Task prompt:
Your reply should consist only of the lines from the one with "Click info icon beside Run queries in batches" through the end of the entries, transcribed exactly. Pictures stay out.

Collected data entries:
● ● ●
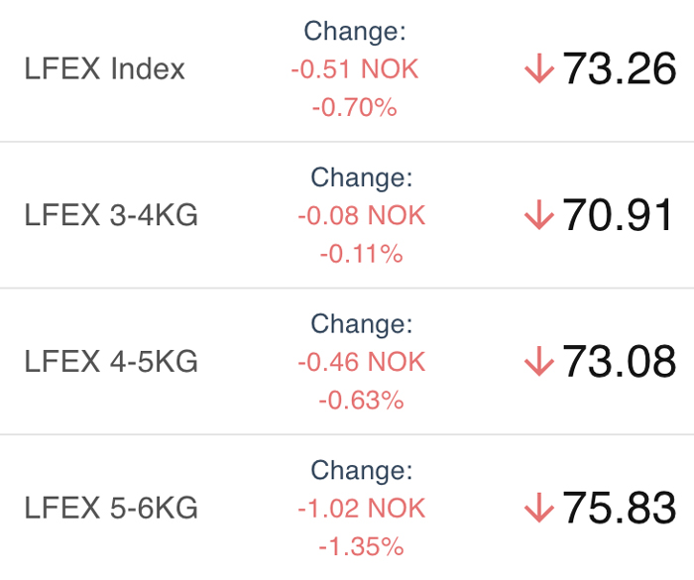Click the 73.26 index price

tap(620, 68)
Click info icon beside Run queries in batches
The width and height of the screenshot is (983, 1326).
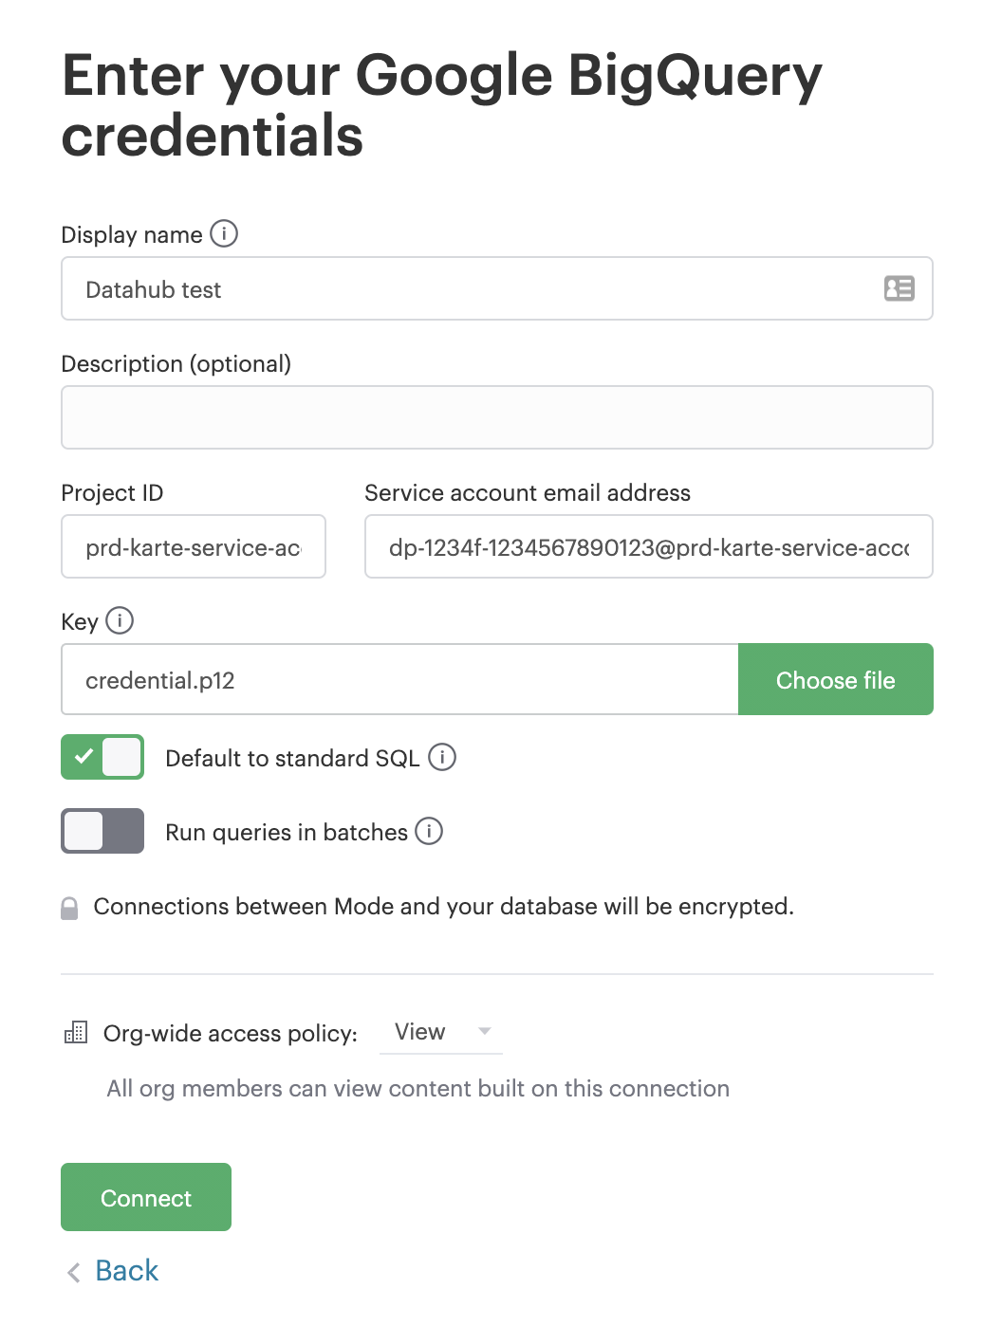pyautogui.click(x=429, y=831)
● ● ●
Task answer:
Click info icon beside Run queries in batches
The width and height of the screenshot is (983, 1326).
pyautogui.click(x=429, y=831)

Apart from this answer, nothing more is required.